Retype part of the listing below word for word, starting at the line that contains "Describe the element at coordinates (54, 44)" and ending after the line that contains "This screenshot has height=1080, width=1920.".

— BEGIN AVAILABLE RECORDS —

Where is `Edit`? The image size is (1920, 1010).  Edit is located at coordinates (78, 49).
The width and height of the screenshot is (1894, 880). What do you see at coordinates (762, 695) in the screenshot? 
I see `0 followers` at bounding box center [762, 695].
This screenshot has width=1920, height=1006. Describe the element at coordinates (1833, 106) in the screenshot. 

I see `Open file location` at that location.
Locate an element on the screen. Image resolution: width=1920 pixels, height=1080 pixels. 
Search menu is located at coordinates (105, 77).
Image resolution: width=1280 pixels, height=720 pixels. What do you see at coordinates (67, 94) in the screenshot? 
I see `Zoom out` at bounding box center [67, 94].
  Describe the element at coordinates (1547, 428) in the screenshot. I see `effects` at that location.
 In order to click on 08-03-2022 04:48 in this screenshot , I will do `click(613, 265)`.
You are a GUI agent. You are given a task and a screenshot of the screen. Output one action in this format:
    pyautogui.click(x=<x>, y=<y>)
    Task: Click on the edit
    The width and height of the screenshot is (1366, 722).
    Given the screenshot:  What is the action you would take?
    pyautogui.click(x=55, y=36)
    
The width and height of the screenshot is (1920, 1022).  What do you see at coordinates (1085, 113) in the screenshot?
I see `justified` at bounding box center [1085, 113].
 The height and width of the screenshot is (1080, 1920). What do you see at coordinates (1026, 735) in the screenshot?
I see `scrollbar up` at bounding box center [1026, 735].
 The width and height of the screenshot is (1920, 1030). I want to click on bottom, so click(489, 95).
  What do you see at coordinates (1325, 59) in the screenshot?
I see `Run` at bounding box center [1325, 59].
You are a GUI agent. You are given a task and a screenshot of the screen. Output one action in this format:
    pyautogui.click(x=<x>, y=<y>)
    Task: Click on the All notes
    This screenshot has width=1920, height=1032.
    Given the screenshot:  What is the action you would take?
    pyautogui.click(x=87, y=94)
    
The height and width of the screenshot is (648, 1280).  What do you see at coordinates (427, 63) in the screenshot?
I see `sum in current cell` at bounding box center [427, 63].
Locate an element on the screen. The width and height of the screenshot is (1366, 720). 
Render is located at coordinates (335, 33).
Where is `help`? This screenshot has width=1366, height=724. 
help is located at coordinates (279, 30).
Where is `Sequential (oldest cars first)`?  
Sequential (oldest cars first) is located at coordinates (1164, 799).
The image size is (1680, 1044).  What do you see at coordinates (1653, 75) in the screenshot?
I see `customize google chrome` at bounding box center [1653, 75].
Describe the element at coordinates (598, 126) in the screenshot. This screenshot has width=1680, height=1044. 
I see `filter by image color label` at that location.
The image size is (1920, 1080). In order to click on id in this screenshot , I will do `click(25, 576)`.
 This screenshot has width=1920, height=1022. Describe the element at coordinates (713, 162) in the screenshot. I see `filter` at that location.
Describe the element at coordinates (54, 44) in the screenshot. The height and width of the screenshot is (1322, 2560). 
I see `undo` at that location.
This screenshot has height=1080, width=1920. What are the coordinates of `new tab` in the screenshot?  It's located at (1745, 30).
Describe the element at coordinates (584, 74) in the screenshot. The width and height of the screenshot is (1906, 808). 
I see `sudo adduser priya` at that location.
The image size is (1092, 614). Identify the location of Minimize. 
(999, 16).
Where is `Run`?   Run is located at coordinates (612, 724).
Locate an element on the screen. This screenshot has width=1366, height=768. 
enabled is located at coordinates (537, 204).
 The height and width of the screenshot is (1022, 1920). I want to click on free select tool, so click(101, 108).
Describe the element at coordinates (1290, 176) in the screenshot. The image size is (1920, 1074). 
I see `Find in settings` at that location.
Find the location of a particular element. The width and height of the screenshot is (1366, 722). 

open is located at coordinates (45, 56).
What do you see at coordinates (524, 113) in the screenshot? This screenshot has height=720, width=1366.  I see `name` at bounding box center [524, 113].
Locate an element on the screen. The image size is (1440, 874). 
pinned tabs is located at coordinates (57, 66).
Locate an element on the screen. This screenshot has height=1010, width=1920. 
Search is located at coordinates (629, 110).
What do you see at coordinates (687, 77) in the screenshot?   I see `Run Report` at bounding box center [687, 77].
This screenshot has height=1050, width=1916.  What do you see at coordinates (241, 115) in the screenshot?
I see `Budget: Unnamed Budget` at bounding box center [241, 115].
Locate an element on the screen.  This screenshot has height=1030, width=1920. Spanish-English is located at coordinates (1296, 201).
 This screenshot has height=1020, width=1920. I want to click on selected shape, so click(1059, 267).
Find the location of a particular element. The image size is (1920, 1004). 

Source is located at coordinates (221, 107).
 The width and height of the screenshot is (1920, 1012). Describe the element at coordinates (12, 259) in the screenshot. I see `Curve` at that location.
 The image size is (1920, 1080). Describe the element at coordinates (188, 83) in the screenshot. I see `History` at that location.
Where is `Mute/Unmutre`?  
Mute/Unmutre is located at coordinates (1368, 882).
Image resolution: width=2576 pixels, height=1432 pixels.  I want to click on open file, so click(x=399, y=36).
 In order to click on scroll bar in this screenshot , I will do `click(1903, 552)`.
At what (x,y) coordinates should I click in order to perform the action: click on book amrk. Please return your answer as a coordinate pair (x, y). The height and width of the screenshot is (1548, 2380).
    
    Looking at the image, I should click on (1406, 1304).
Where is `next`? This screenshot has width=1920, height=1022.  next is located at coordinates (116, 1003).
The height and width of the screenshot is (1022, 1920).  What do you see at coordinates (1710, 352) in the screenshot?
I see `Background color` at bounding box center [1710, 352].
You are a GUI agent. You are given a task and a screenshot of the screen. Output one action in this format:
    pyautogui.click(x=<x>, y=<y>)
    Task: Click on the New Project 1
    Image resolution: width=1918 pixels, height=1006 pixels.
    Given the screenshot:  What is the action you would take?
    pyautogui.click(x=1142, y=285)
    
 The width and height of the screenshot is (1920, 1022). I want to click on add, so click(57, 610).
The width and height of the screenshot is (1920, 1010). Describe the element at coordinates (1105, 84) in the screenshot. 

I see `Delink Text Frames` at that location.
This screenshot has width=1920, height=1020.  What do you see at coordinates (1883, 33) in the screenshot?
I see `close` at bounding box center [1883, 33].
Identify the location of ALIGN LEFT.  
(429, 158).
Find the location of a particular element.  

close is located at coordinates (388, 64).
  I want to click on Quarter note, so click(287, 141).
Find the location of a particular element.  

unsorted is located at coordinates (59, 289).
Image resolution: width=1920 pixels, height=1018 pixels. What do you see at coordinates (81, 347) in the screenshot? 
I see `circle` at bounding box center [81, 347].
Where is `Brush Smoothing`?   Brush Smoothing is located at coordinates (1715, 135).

— END AVAILABLE RECORDS —

§ **THE SOLUTION**
Describe the element at coordinates (54, 44) in the screenshot. The height and width of the screenshot is (1322, 2560). 
I see `undo` at that location.
This screenshot has height=1080, width=1920. What are the coordinates of `new tab` in the screenshot?  It's located at (1745, 30).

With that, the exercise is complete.